Il regista romano anche stavolta fa centro, arrivando a toccare nel profondo lo spettatore, facendo venire tumultuosamente a galla in un’ora e mezza di proiezione sentimenti come dolore, rabbia,  rimpianto, voglia di tornare alle barricate per difendere questa nostra ormai sbrindellata democrazia.

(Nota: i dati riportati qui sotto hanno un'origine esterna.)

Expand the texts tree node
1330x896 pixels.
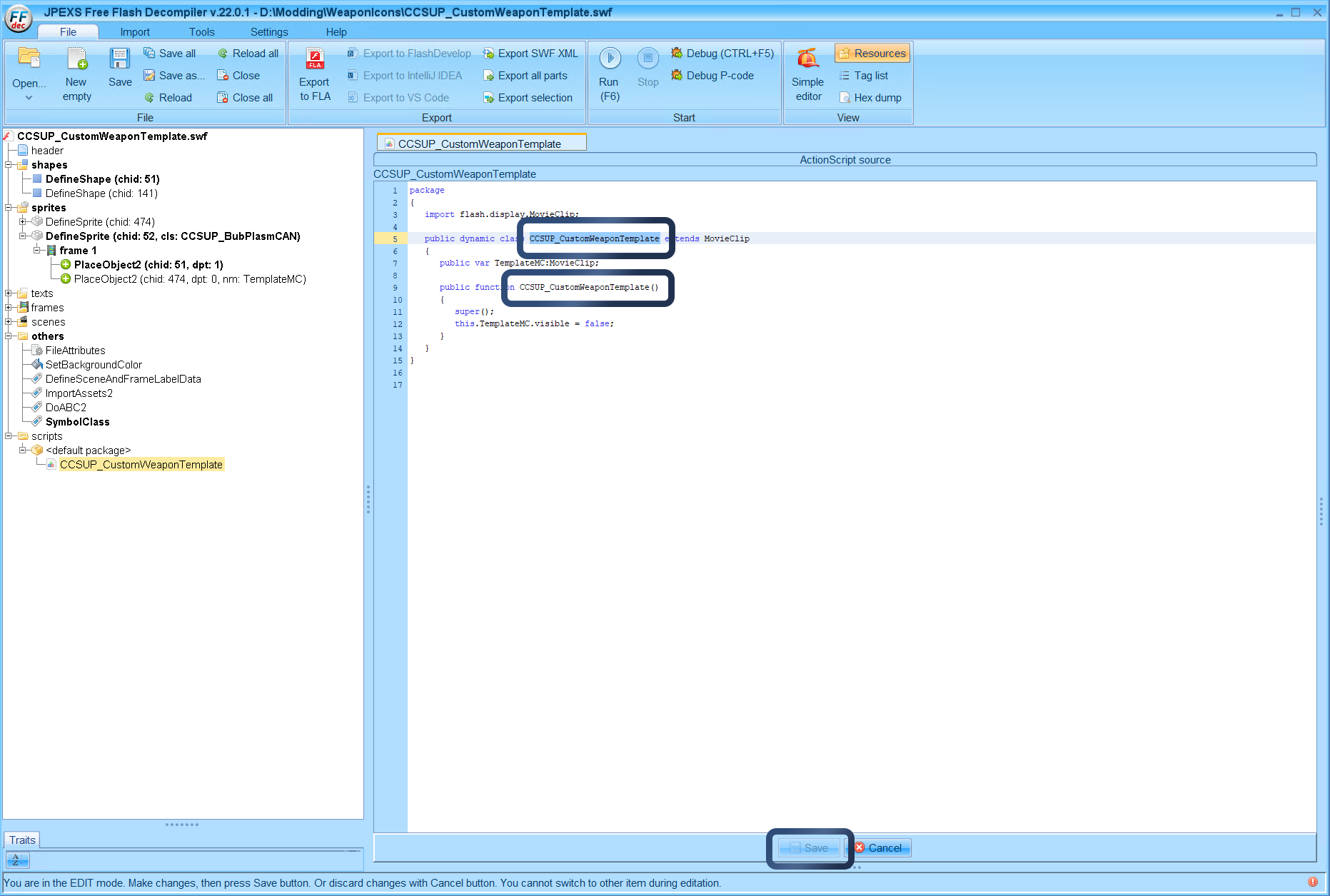pos(7,293)
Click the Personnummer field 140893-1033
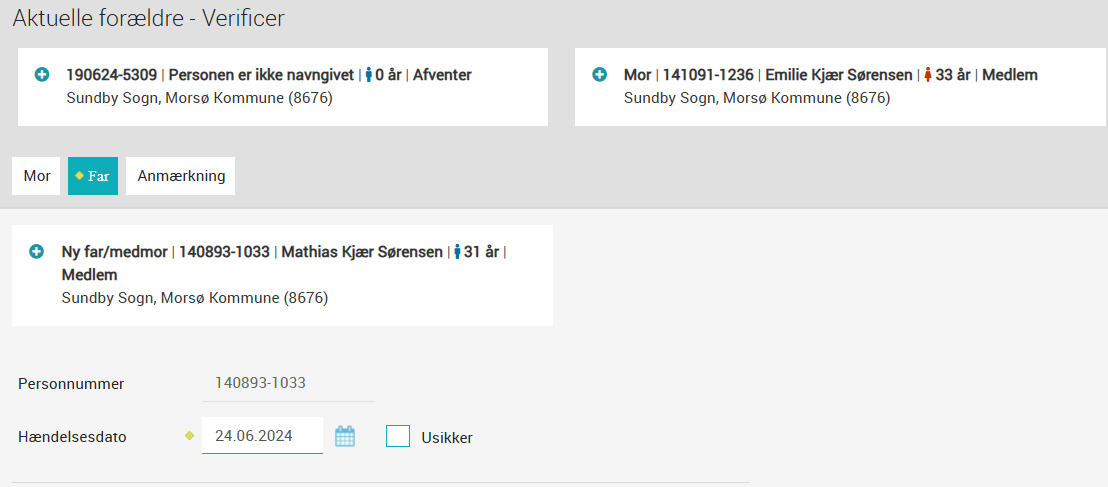1108x487 pixels. [288, 384]
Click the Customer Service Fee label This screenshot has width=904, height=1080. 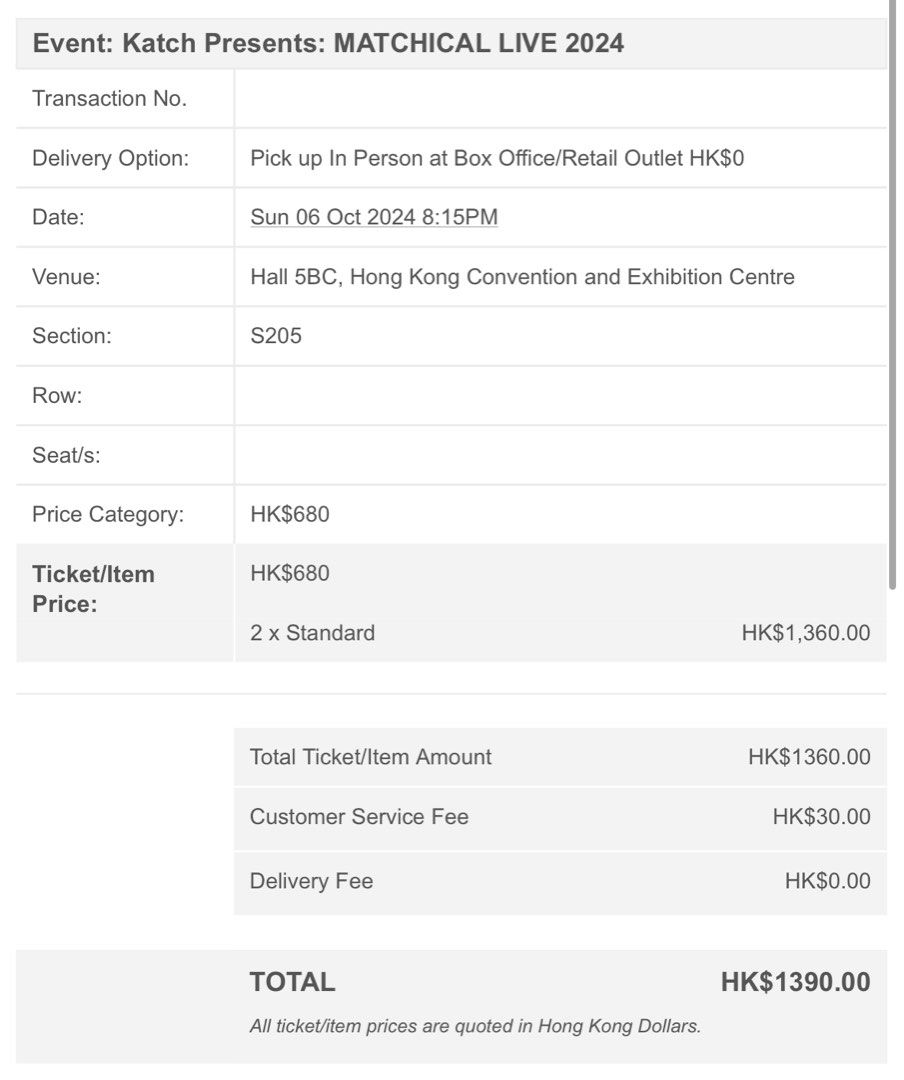tap(359, 817)
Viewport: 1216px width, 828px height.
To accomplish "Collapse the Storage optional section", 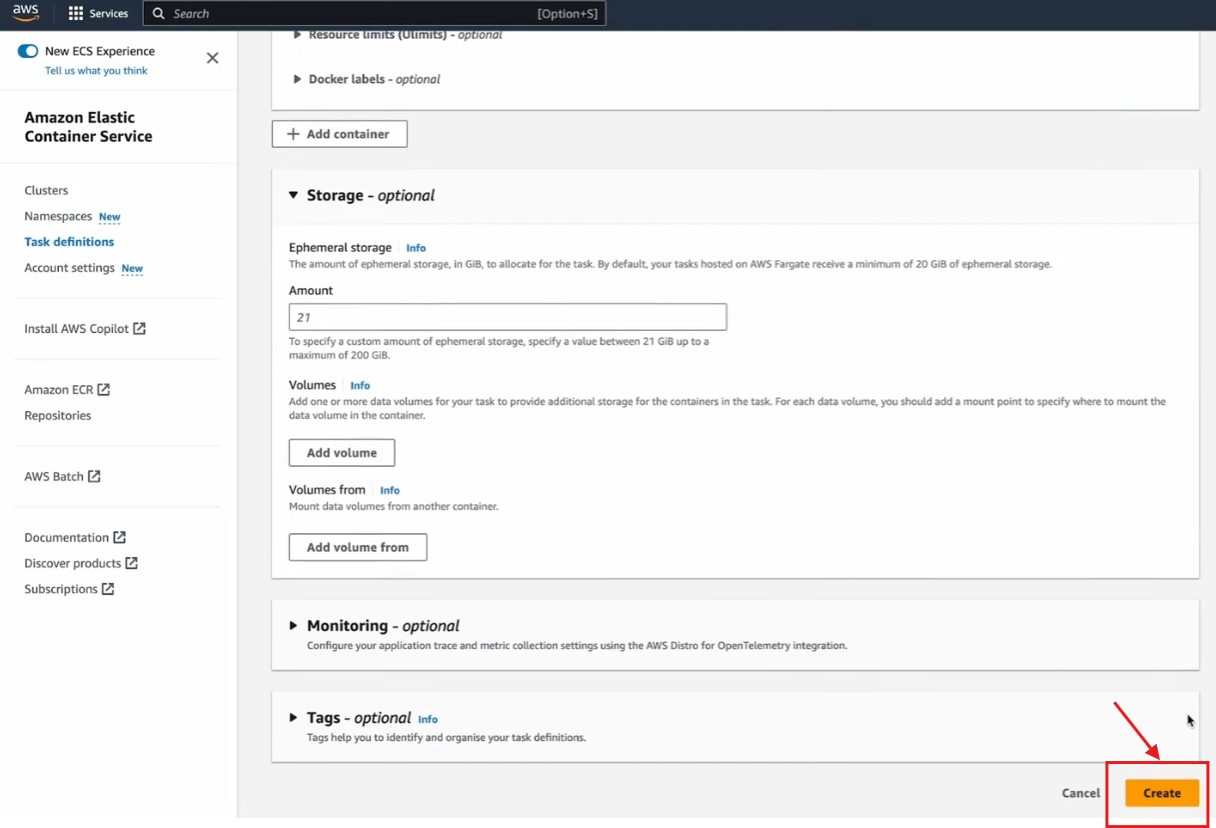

Nanni inizia il suo viaggio in questo doloroso capitolo della storia recente apparendo di spalle mentre osserva dall’alto la città di Santiago. Parte dal 1970 quando il “sogno ad occhi aperti” di un Cile pronto a sconfiggere le profonde ingiustizie sociali sembra avverarsi con l’elezione a furor di popolo di Salvador Allende. Ma misure come l’alfabetizzazione di massa, i prezzi calmierati per i beni di prima necessità, la nazionalizzazione del rame che ha smisuratamente arricchito i “cugini” del nord fanno paura alla borghesia cilena proprietaria delle fabbriche che fa sparire dai negozi alimenti essenziali come lo zucchero consegnandoli al mercato nero, a prezzi improponibili. Gli americani, privati dei lauti guadagni dello sfruttamento del rame e preoccupati che questo modello democratico possa attecchire anche in altri paesi, finanziano il principale quotidiano nazionale per avviare una feroce campagna diffamatoria contro il governo socialista.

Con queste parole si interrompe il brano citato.